_PROBLEM DESCRIPTION_:
Every entry needs to be written out again exactly.

BEGIN

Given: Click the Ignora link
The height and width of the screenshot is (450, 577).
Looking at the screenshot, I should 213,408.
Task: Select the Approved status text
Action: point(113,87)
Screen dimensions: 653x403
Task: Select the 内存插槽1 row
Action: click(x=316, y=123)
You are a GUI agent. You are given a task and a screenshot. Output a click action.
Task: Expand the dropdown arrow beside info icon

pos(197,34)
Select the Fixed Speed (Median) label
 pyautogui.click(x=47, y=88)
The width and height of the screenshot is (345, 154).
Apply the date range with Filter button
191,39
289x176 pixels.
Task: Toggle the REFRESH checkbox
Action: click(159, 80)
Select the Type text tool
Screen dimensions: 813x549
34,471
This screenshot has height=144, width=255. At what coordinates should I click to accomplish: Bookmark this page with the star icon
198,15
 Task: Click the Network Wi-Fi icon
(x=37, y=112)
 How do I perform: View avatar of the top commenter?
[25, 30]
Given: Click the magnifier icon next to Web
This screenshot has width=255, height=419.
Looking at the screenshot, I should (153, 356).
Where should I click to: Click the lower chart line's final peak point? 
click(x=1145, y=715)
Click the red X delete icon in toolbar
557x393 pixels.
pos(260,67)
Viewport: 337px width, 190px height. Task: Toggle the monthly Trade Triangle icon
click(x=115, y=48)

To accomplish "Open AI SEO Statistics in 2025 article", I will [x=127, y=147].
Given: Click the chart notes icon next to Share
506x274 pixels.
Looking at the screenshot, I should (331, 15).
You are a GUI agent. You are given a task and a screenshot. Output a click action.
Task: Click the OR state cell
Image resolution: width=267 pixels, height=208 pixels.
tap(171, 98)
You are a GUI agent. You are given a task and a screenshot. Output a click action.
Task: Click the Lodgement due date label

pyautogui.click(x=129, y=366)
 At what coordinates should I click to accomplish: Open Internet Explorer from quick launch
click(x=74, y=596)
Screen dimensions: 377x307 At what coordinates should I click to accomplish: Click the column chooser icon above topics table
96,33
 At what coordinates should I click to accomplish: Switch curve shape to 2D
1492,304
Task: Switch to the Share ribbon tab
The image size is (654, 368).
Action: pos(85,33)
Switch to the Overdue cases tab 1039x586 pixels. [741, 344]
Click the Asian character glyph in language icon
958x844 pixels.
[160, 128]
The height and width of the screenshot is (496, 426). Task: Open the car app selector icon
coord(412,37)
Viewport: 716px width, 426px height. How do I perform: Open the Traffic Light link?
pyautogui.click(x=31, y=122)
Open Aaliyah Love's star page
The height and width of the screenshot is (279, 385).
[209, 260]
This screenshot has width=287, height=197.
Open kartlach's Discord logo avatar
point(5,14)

END

_EXERCISE OUTPUT_:
Given: Click the Ignora link
The height and width of the screenshot is (450, 577).
Looking at the screenshot, I should 213,408.
Task: Select the Approved status text
Action: point(113,87)
Screen dimensions: 653x403
Task: Select the 内存插槽1 row
Action: click(x=316, y=123)
You are a GUI agent. You are given a task and a screenshot. Output a click action.
Task: Expand the dropdown arrow beside info icon

pos(197,34)
Select the Fixed Speed (Median) label
 pyautogui.click(x=47, y=88)
The width and height of the screenshot is (345, 154).
Apply the date range with Filter button
191,39
289x176 pixels.
Task: Toggle the REFRESH checkbox
Action: click(159, 80)
Select the Type text tool
Screen dimensions: 813x549
34,471
This screenshot has height=144, width=255. At what coordinates should I click to accomplish: Bookmark this page with the star icon
198,15
 Task: Click the Network Wi-Fi icon
(x=37, y=112)
 How do I perform: View avatar of the top commenter?
[25, 30]
Given: Click the magnifier icon next to Web
This screenshot has width=255, height=419.
Looking at the screenshot, I should (153, 356).
Where should I click to: Click the lower chart line's final peak point? 
click(x=1145, y=715)
Click the red X delete icon in toolbar
557x393 pixels.
pos(260,67)
Viewport: 337px width, 190px height. Task: Toggle the monthly Trade Triangle icon
click(x=115, y=48)

To accomplish "Open AI SEO Statistics in 2025 article", I will [x=127, y=147].
Given: Click the chart notes icon next to Share
506x274 pixels.
Looking at the screenshot, I should (331, 15).
You are a GUI agent. You are given a task and a screenshot. Output a click action.
Task: Click the OR state cell
Image resolution: width=267 pixels, height=208 pixels.
tap(171, 98)
You are a GUI agent. You are given a task and a screenshot. Output a click action.
Task: Click the Lodgement due date label

pyautogui.click(x=129, y=366)
 At what coordinates should I click to accomplish: Open Internet Explorer from quick launch
click(x=74, y=596)
Screen dimensions: 377x307 At what coordinates should I click to accomplish: Click the column chooser icon above topics table
96,33
 At what coordinates should I click to accomplish: Switch curve shape to 2D
1492,304
Task: Switch to the Share ribbon tab
The image size is (654, 368).
Action: pos(85,33)
Switch to the Overdue cases tab 1039x586 pixels. [741, 344]
Click the Asian character glyph in language icon
958x844 pixels.
[160, 128]
The height and width of the screenshot is (496, 426). Task: Open the car app selector icon
coord(412,37)
Viewport: 716px width, 426px height. How do I perform: Open the Traffic Light link?
pyautogui.click(x=31, y=122)
Open Aaliyah Love's star page
The height and width of the screenshot is (279, 385).
[209, 260]
This screenshot has width=287, height=197.
Open kartlach's Discord logo avatar
point(5,14)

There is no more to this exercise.